Varian Semiconductor Equipment Associates, Inc.
- Company type: Public
- Traded as: NASDAQ: VSEA
- Industry: Semiconductor Equipment & Materials
- Founded: Incorporated 1999
- Fate: Acquired by Applied Materials
- Headquarters: Gloucester, Massachusetts, United States
- Key people: Gary E. Dickerson, Chief Executive Officer and Director Robert J. Halliday, CFO
- Revenue: ▲$1.055 Billion USD (2007)
- Operating income: ▲$256 Million USD (2007)
- Net income: ▲$142 Million USD (2007)
- Number of employees: 1,702 (2008)
- Website: www.vsea.com

= Varian Semiconductor =

Electronics company

Varian Semiconductor Equipment Associates, Inc. was a supplier of ion implantation equipment used in the fabrication of semiconductor chips.
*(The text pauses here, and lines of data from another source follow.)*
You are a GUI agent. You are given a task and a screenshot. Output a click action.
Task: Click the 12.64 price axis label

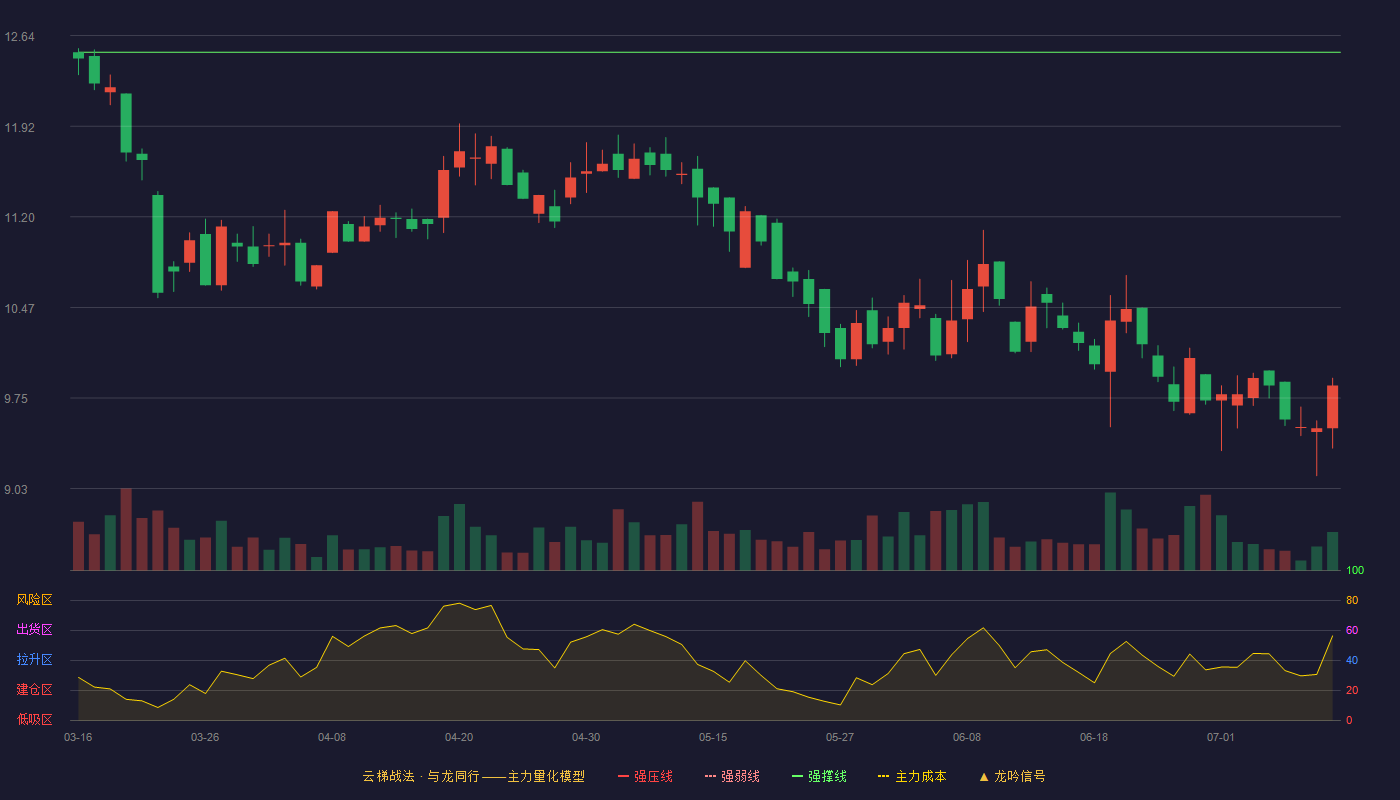point(19,37)
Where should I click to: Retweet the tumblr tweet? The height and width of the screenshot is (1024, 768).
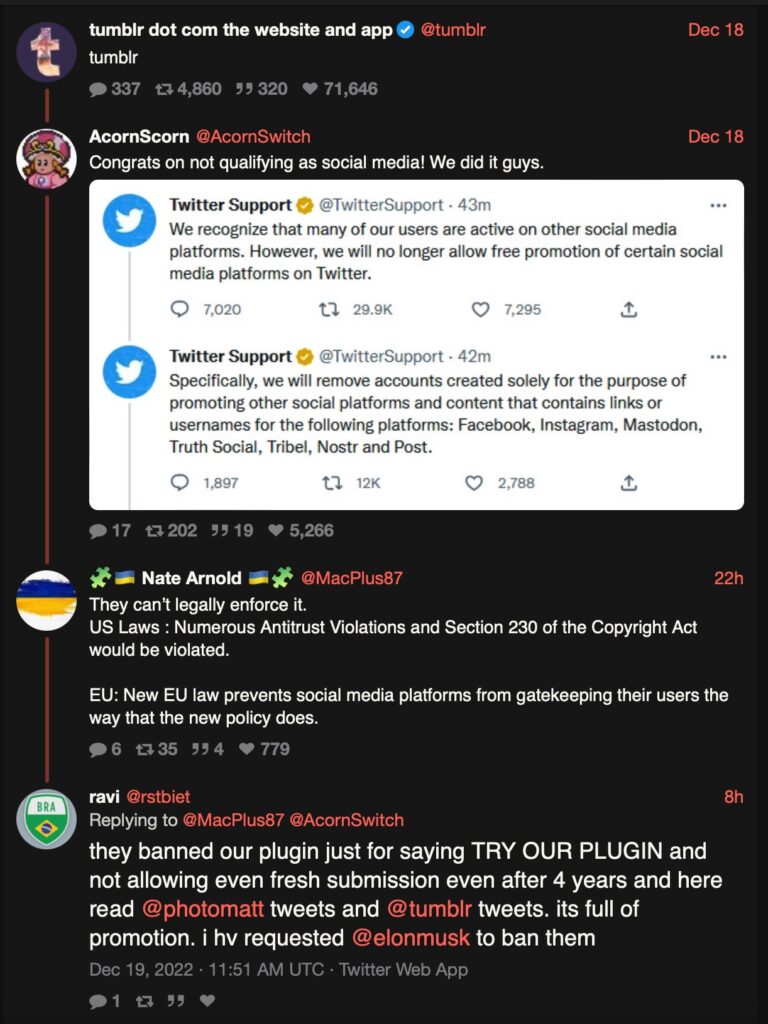[x=164, y=89]
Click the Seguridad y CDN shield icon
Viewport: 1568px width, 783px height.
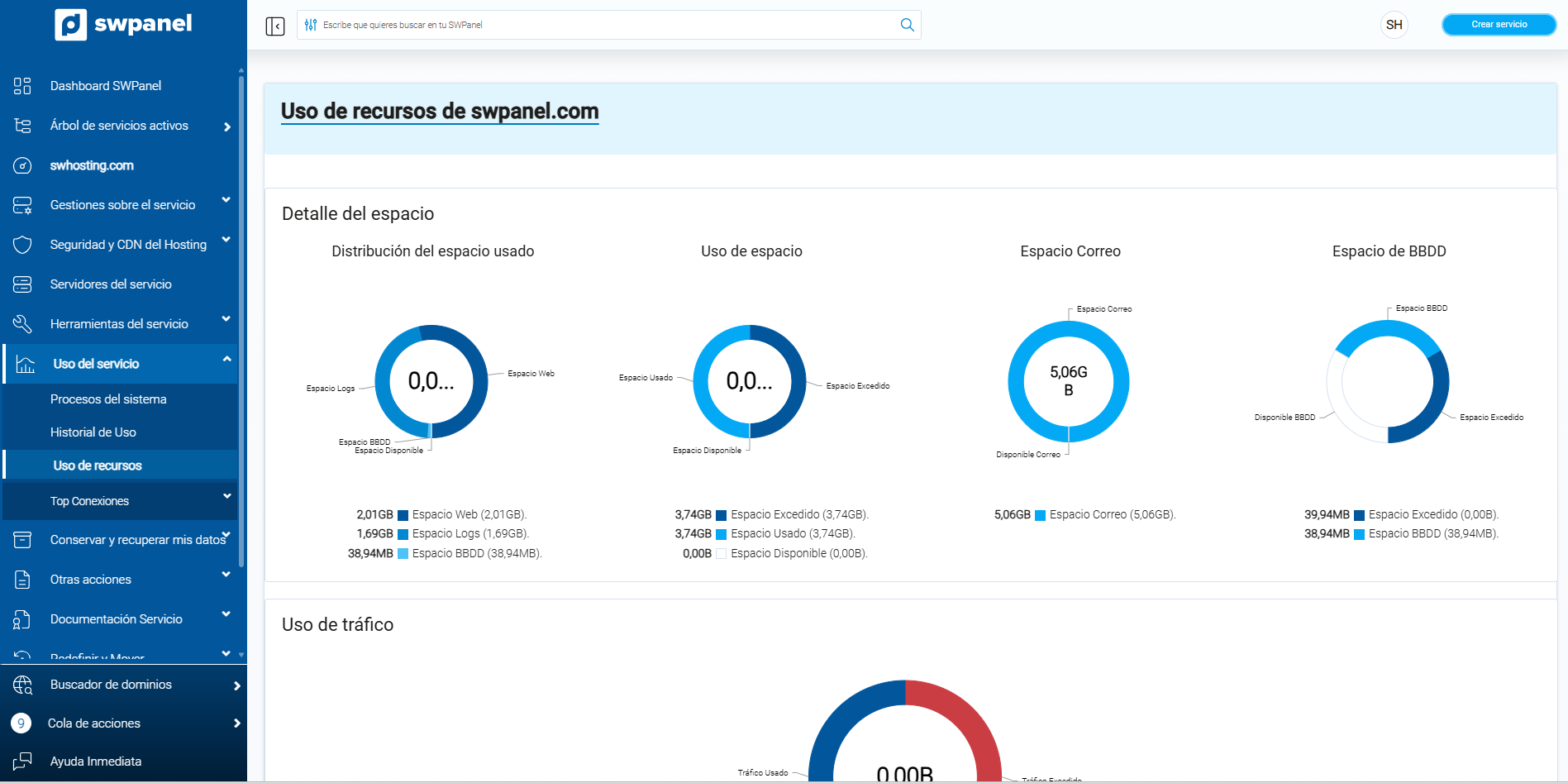(22, 245)
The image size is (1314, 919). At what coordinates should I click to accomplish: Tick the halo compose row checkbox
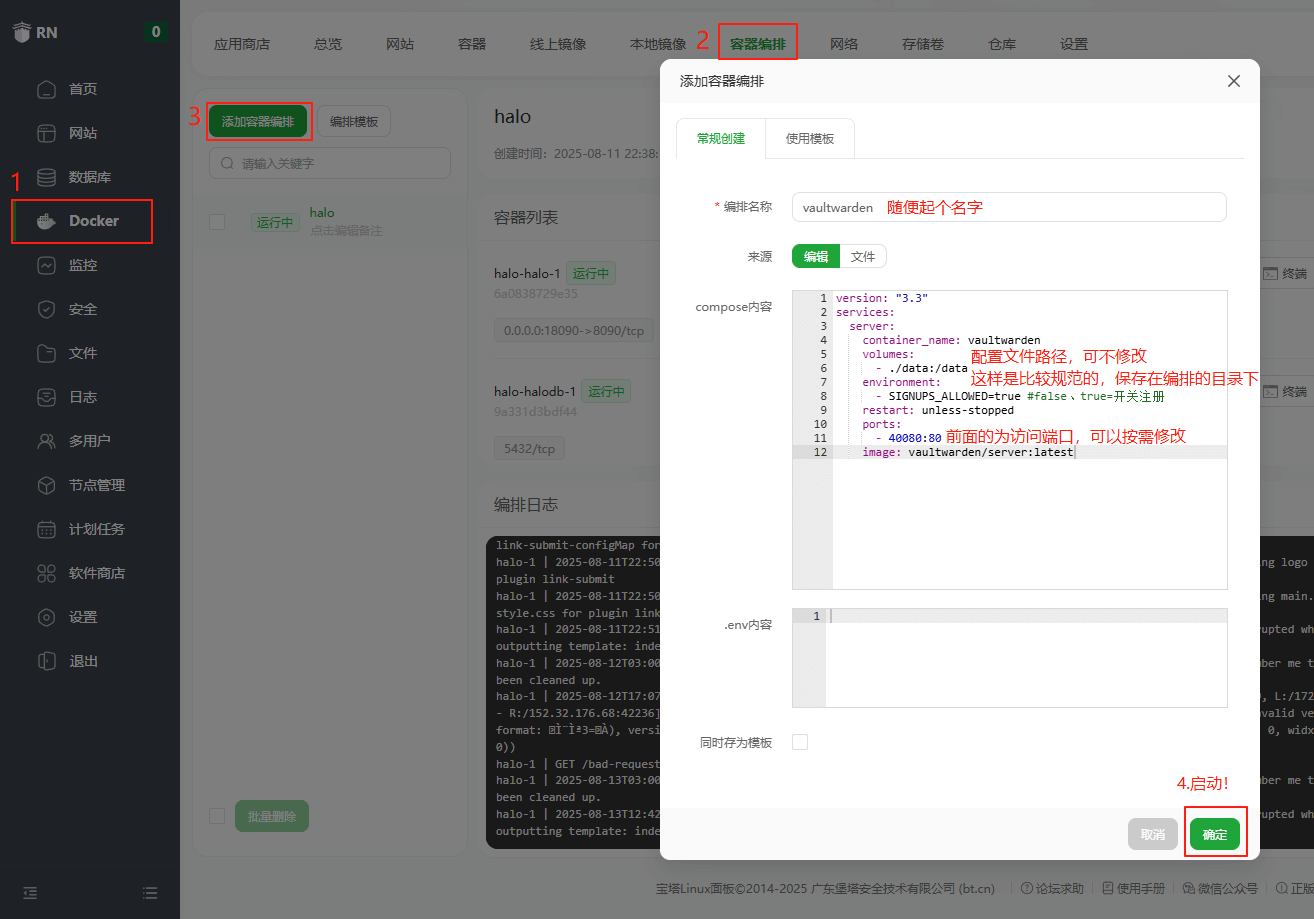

Varian Semiconductor was founded in 1971 as Extrion Corporation in Peabody, Massachusetts. Extrion later moved to nearby Gloucester, Massachusetts and was bought by Varian Associates in 1975. It was spun off from Varian Associates in 1999.

Applied Materials announced its acquisition of Varian Semiconductor in May 2011.